The results of the simulation suggest rewards are likely to start within 7 days of our mainnet launch. It did not estimate the amount of pledged space required. We will compute this in the final days of testnet based on the total space pledged, as well as the speed of growth (~1.3 PiB/day so far). This will all inform how we choose our Space Race target. The longer it runs, the longer it would take to achieve optimal community-ownership. However, a longer Space Race would slightly increase the lifetime of the protocol issuance.

NOTE: The release of our official GPU plotter (if ready before mainnet launch) will also likely impact our Space Race expectations.

Initial Reward: ~5 ATC/block

The first block after the Space Race target is reached will immediately start minting tokens to reward the proposer and voters. The value of the reward issued is indicative: if we set it to $x$ ATC, the real issued value may be higher or lower depending on utilization and the number of votes, but on average, it follows the curve below. This value, which we call reference subsidy, decreases from the next block following an exponential curve (explained further below).

This issuance curve uses example values consistent with overall recommendations, and as such, these may not be final. The illustrated value per block is the total rewards distributed among all recipients in that block (as described below). Greater rewards significantly aid the growth of the community-owned supply, but at the expense of runway and distributional equilibrium (as a smaller number of early farmers receive a lot more than later ones).

Proposer Share: 10% reward + 10% tax

Each block, on average, includes 9 votes, so we anticipated 10 recipients per block (this number may change once our sharding upgrade is implemented). Currently, the protocol issues 10% of the initial reward to the proposer, and 10% to each voter. In an empty block with exactly 9 votes, we would issue exactly 5 ATC; 5.5 ATC if there were 10 votes; 4.5 ATC with 8 votes, and so on. Assuming an initial reference subsidy of 5 ATC, the rewards for the first block would be issued as follows:

  • Proposer: max. 0.5 ATC (reduced if block utilization > 0)
  • Voters: 0.5 ATC each

The proposer also takes a 10% tax from each voter to disincentivize them from censoring votes. The final reward per block credited to the wallets would therefore be:

  • Proposer: max. 0.5 ATC + (10% * 0.5 ATC * [# of voters])
  • Voters: 90% * 0.5 ATC each

The proposer share % has not shown conclusive correlation with any of the simulation goals.

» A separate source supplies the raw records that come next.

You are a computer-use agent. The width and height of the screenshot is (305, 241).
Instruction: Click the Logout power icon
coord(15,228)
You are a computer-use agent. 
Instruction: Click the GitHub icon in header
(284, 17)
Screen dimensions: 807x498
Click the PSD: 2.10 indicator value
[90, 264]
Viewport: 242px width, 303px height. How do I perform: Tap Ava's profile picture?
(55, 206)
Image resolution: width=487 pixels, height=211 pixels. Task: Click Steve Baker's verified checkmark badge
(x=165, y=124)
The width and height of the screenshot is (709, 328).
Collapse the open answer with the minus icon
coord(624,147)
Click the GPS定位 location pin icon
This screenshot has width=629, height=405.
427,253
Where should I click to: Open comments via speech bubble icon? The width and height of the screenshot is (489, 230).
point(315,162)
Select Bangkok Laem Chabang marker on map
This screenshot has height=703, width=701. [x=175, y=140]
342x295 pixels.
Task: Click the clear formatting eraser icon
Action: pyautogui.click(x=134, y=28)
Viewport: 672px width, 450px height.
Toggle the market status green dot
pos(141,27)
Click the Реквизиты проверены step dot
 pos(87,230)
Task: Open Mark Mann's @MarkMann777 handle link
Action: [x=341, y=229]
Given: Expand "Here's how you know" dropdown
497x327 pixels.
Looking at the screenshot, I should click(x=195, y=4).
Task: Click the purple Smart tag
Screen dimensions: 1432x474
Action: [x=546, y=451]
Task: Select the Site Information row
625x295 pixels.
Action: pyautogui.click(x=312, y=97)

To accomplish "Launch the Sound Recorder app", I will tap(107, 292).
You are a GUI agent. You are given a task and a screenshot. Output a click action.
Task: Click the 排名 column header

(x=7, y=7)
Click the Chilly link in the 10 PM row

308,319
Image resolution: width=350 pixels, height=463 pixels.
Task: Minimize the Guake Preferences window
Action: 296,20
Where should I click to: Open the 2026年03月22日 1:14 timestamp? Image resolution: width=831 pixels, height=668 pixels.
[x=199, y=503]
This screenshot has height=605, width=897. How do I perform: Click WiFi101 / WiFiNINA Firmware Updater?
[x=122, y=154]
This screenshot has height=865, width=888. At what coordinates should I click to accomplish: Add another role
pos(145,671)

Slower Decline: ~1.5 years

To incentivize early adoption and community-owned supply growth, we have developed an issuance curve that begins with a period of slower decline, before accelerating at a certain inflection point. This is achieved by taking the sum of two exponential components: one where the decline starts immediately, and another where the decline starts after a while:

The plot shows the curve for ~15 years (in blocks), with an inflection point at 1.5 years. Although the simulation suggested the duration of this period of slower decline should be 1.5 years, it showed no strong correlation with our goals. A later inflection point would moderately benefit community-owned supply growth, but negatively impact the runway of token issuance.

Runway: >40 years

For each curve, we controlled the initial reference subsidy (the starting point on the y-axis). The rate of decline is effectively controlled by the amount of tokens we ‘allocate’ to each curve component. Taking our estimated supply on TGE and allocating 50% to each component, we can expect a 40+ year runway.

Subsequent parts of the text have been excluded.